>>>>

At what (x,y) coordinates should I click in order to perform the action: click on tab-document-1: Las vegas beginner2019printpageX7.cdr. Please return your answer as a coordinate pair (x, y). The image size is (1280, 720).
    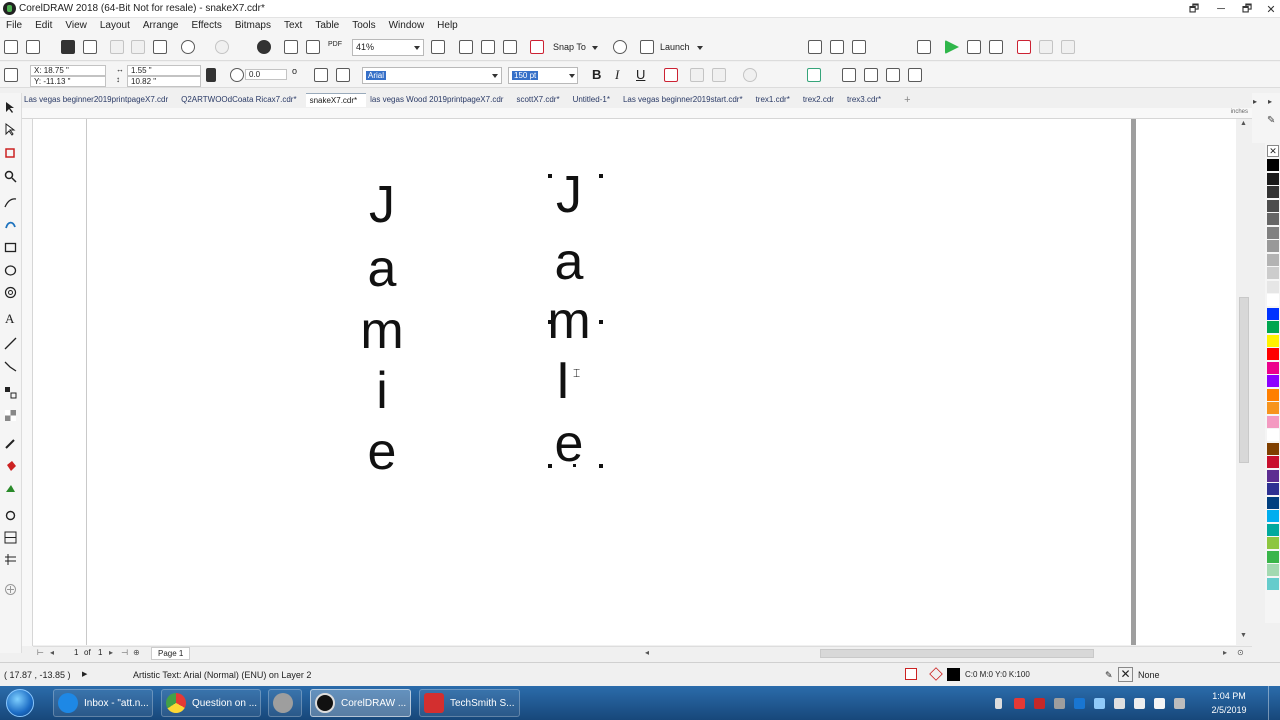
    Looking at the image, I should click on (98, 100).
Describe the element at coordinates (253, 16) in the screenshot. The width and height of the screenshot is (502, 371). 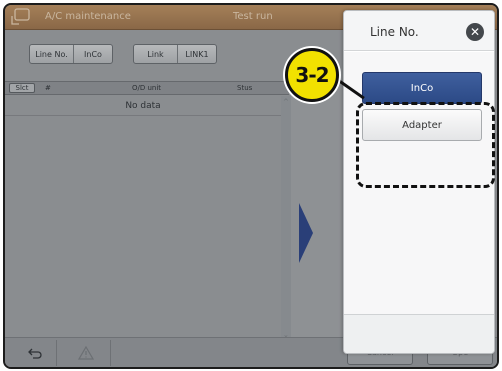
I see `tab-title: Test run` at that location.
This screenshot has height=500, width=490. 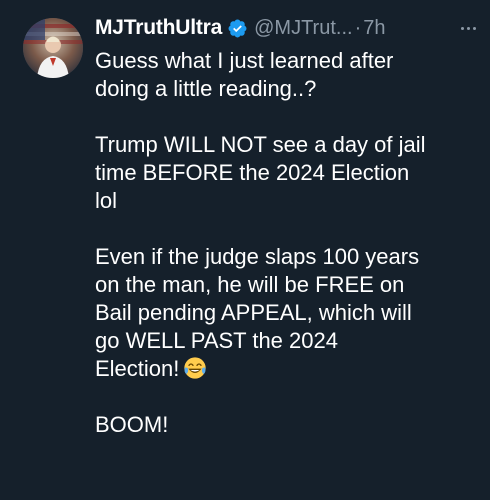 I want to click on tweet-line: time BEFORE the 2024 Election, so click(x=252, y=172).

<<<<

WHAT TO DO. Which lines of the records contain the string "should"? Pick out each such line in full, matching case exactly.

RESPONSE BOX.
At what (x,y) coordinates should I click in order to perform the action: click on tab-document-1: Las vegas beginner2019printpageX7.cdr. Please return your answer as a coordinate pair (x, y). The image size is (1280, 720).
    Looking at the image, I should click on (98, 100).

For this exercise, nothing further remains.